- _Passage given_
I started out with a set of 72 of the square shaped hard Mungyo pastels and still like to draw in my initial design with them and occasionally use some of them for underpainting. You could do alot worse than acquire a set of these. Mine were bought for a song on sale and came in a nice wooden box. I would not use them as a top coat on a painting as they are only student grade and their lightfastness is questionable. Much nicer to use and softer than Conte.

When we were packing to move a couple of years ago, I found an unopened set of 15 Gallery brand pastels in portrait colours. I'd acquired them as a sample a few years before when I owned a craft supply business. I peeled the labels, broke them in half and threw them into my pastel trays. I'm still fishing bits out and putting in the rubbish bin. They are horrible pastels and more related to coloured chalks than pastels. I use mainly Art Spectrum and Rembrandt pastels, so am used to firmish soft pastels, but there is no comparison between these and the scratchy Gallery ones. I class the Gallery pastels as cheap rubbish and a waste of money. As a reasonably priced starter in soft pastels, you would be better off finding a starter set of Rembrandts on eBay. These are cheap and cheerful and artist's grade. Then build into some quality softies a few at a time from there.

- _To-do list_
**A.** Duplicate the pastel review from "When we were" to "time from there.".
**B.** Condense the paragraph of the pastel review that begins "I started out with a set" into a short bulleted list that keeps its main facts.

- _Information shown_
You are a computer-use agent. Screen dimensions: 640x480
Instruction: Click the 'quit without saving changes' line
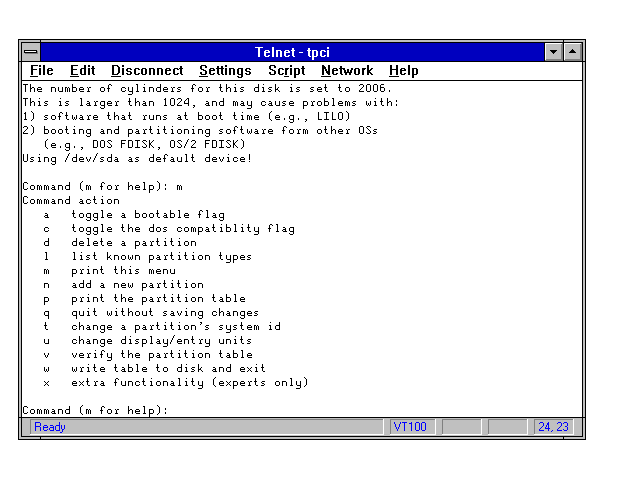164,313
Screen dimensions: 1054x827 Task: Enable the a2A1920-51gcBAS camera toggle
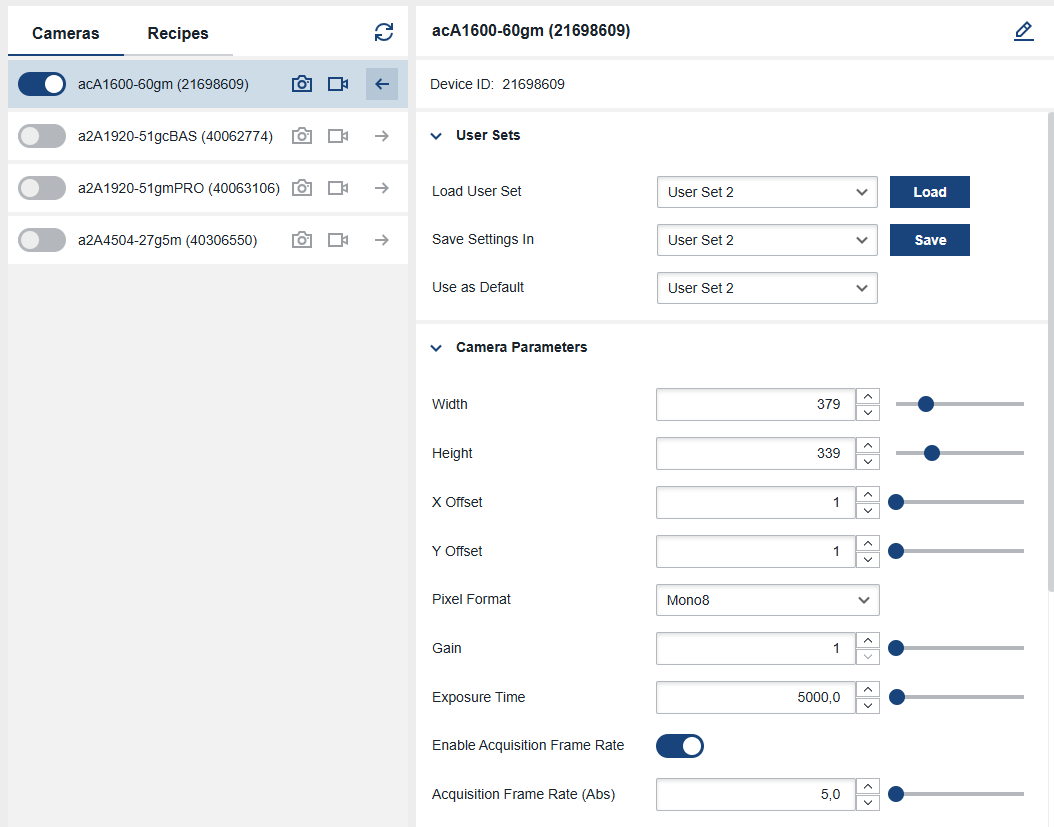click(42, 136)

--

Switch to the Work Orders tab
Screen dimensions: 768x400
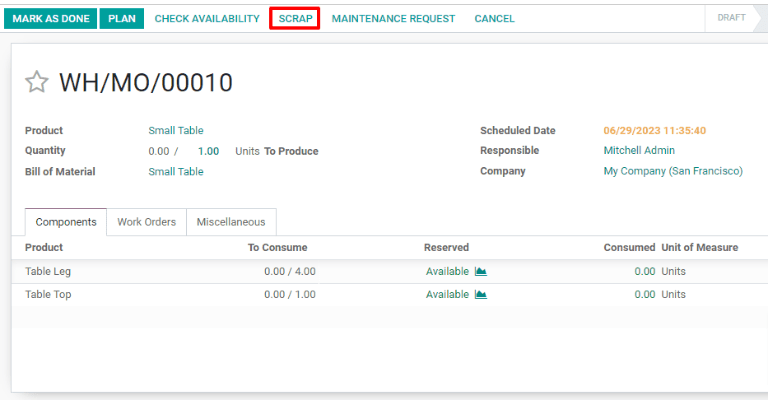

- _Answers given_
**A.**
When we were packing to move a couple of years ago, I found an unopened set of 15 Gallery brand pastels in portrait colours. I'd acquired them as a sample a few years before when I owned a craft supply business. I peeled the labels, broke them in half and threw them into my pastel trays. I'm still fishing bits out and putting in the rubbish bin. They are horrible pastels and more related to coloured chalks than pastels. I use mainly Art Spectrum and Rembrandt pastels, so am used to firmish soft pastels, but there is no comparison between these and the scratchy Gallery ones. I class the Gallery pastels as cheap rubbish and a waste of money. As a reasonably priced starter in soft pastels, you would be better off finding a starter set of Rembrandts on eBay. These are cheap and cheerful and artist's grade. Then build into some quality softies a few at a time from there.

**B.**
- The writer started with a set of 72 hard, square Mungyo pastels and still uses them to draw in the initial design and sometimes for underpainting.
- The set is worth acquiring.
- The writer's set was bought cheaply on sale and came in a wooden box.
- They are not suitable as a top coat because they are student grade and their lightfastness is questionable.
- They are nicer to use and softer than Conte.